#### [Required actions]
**A.** Copy the passage from the gastric cancer article below, starting at "A previous large, phase" and ending at "significant survival benefit.".
**B.** According to the gastric cancer article below, what share of patients with locally invasive gastric cancer can be cured with surgery alone?

New Chemotherapy Regimen Extends Survival for Patients with Resectable Gastric Cancer
Adapted from the NCI Cancer Bulletin.
When it comes to chemotherapy for locally invasive gastric cancer, results from an international clinical trial published in the July 6, 2006, issue of the New England Journal of Medicine suggest that timing can make all the difference (see the journal abstract).
"Adjuvant chemotherapy has not become part of the standard of care in gastric cancer," explains Dr. John Macdonald in an editorial, because previous studies have not shown a clinical benefit for postoperative chemotherapy for this disease. But since fewer than 30 percent of patients with locally invasive gastric cancer can be cured with surgery alone, new treatment strategies are of urgent interest to researchers.
A previous large, phase III trial, the U.S. GI Intergroup Study led by the Southwest Oncology Group (INT 0116), demonstrated improved survival with a combination of postsurgical radiation therapy and chemotherapy consisting of fluorouracil and leucovorin, which has since become a standard treatment. The Medical Research Council Adjuvant Gastric Infusional Chemotherapy (MAGIC) trial has now shown that perioperative chemotherapy - chemotherapy given both before and after surgery - can also provide a significant survival benefit.
The investigators predicted that a perioperative chemotherapy regimen would have advantages over postoperative chemotherapy alone, including "increasing the likelihood of curative resection by downstaging the tumor, eliminating micrometastases, rapidly improving tumor-related symptoms, and determining whether the tumor is sensitive to chemotherapy."

#### [Data extract]
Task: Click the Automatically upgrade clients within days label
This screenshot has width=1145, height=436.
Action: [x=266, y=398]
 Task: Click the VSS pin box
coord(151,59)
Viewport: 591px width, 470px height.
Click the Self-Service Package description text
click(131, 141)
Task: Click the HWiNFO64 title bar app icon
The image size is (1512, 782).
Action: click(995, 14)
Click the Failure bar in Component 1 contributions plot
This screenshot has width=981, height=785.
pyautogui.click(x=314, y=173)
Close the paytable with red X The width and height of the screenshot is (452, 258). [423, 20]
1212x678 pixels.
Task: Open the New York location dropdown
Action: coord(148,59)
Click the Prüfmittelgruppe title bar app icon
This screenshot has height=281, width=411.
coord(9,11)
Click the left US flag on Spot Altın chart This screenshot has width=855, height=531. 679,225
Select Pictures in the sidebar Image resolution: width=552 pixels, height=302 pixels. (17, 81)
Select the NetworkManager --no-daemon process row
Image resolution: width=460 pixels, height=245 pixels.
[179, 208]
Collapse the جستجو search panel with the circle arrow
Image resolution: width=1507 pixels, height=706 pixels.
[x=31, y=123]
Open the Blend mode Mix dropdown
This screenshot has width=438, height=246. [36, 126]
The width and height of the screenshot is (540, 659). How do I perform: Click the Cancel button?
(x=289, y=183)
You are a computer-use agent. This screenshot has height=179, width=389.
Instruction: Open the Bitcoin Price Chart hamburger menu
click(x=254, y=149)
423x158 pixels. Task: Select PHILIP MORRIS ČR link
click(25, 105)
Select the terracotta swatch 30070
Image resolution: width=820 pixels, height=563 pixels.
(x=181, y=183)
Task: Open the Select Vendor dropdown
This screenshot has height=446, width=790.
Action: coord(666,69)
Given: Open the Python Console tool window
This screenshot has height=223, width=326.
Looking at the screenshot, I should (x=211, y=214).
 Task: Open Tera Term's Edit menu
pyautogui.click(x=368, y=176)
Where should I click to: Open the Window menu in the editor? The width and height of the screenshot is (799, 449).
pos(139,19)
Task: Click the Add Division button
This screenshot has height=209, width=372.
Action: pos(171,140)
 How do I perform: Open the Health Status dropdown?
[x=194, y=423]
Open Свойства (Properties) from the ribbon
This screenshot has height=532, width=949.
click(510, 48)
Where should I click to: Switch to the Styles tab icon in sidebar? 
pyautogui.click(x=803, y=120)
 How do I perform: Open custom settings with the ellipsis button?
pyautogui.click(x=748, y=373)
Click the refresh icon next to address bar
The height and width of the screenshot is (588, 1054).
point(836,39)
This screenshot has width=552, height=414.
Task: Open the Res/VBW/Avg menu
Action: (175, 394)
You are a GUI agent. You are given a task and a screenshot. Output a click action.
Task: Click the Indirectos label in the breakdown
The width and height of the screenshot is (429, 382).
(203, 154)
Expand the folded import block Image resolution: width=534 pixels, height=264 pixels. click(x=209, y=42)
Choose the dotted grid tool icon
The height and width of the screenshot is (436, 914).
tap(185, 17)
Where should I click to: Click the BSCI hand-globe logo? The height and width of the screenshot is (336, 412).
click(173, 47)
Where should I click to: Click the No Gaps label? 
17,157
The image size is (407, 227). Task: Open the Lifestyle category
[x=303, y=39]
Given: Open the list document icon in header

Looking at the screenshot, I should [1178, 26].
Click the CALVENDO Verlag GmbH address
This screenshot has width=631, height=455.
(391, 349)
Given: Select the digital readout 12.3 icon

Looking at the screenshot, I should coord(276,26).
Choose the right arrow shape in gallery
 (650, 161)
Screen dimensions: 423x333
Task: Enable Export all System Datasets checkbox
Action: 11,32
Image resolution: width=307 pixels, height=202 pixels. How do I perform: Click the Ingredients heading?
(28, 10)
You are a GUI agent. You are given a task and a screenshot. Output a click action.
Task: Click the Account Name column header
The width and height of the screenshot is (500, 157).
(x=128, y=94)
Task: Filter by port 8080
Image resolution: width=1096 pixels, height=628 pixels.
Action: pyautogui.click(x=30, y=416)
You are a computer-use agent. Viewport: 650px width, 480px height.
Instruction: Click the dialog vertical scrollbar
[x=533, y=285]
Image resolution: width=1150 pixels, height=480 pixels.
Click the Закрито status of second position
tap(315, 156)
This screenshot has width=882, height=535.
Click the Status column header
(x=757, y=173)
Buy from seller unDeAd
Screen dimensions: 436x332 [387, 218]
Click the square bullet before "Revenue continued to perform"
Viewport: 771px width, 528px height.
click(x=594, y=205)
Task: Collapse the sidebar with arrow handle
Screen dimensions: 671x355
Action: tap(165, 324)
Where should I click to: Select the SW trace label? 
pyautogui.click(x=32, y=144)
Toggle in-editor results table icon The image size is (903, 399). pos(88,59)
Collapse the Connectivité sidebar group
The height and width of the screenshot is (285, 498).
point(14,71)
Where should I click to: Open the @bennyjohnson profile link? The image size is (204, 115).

#### [Answers to this exercise]
**A.**
A previous large, phase III trial, the U.S. GI Intergroup Study led by the Southwest Oncology Group (INT 0116), demonstrated improved survival with a combination of postsurgical radiation therapy and chemotherapy consisting of fluorouracil and leucovorin, which has since become a standard treatment. The Medical Research Council Adjuvant Gastric Infusional Chemotherapy (MAGIC) trial has now shown that perioperative chemotherapy - chemotherapy given both before and after surgery - can also provide a significant survival benefit.

**B.** Fewer than 30 percent.